■ EXERCISE PROMPT: Set down, please, the line that contains "The height and" and every line that follows it to the end of the records, exactly; do not include pictures.
** Opening DATA TO EXAMINE block **
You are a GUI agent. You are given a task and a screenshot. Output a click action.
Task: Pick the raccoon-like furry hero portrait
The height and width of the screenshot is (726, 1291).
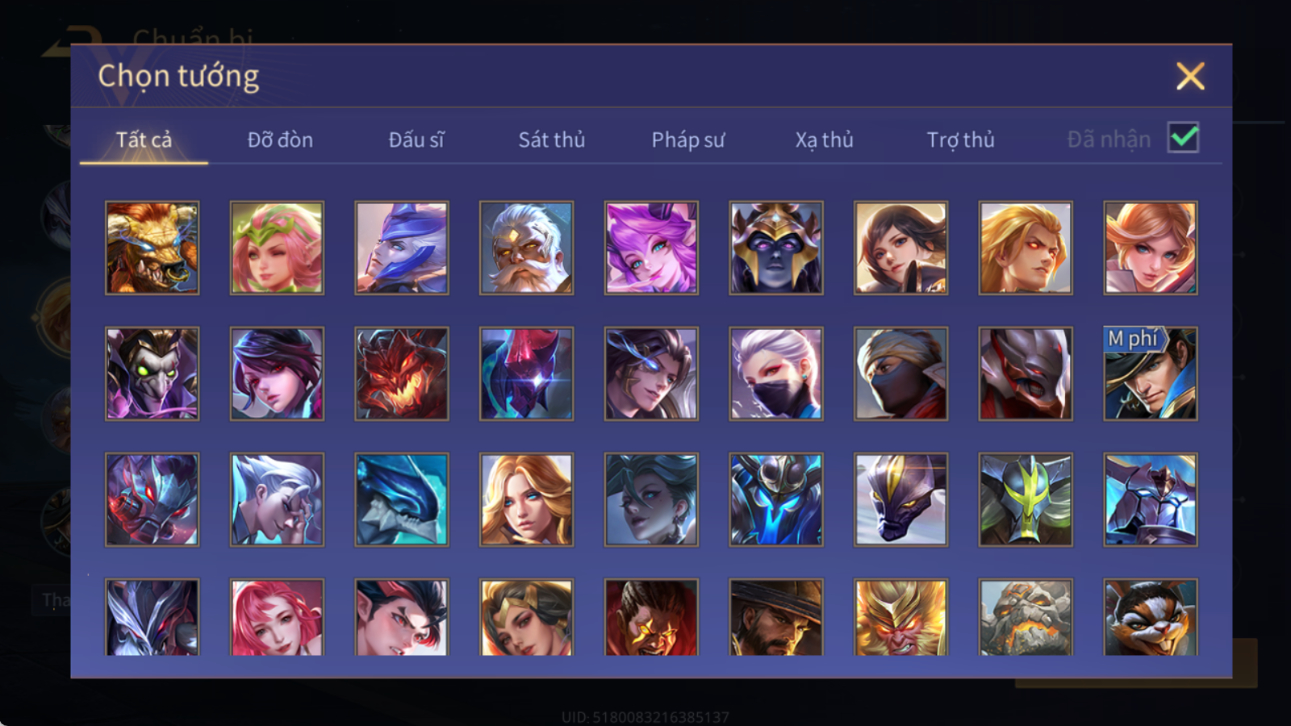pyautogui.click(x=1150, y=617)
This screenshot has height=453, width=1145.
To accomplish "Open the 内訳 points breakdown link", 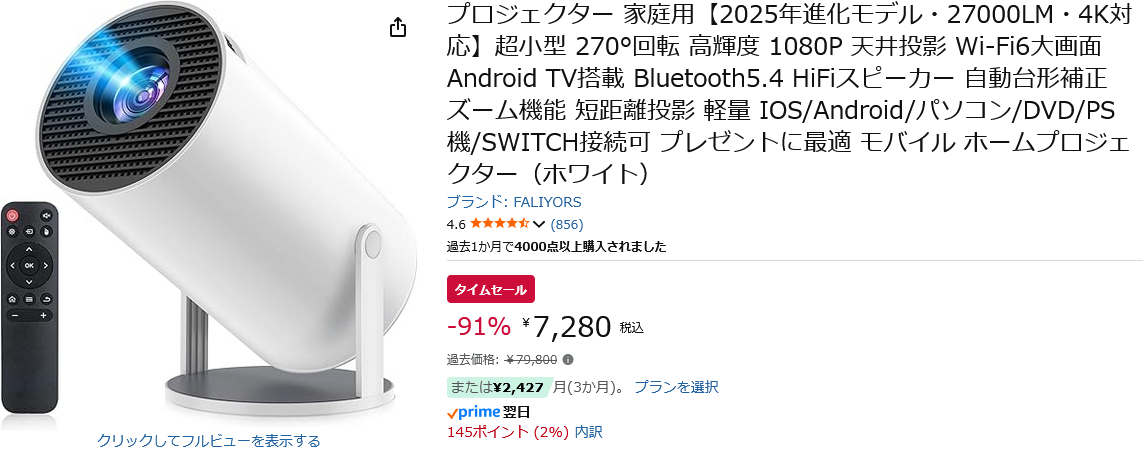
** Closing DATA TO EXAMINE block **
■ ANSWER SPACE:
The height and width of the screenshot is (726, 1291).
pyautogui.click(x=1150, y=617)
This screenshot has height=453, width=1145.
To accomplish "Open the 内訳 points breakdown link", 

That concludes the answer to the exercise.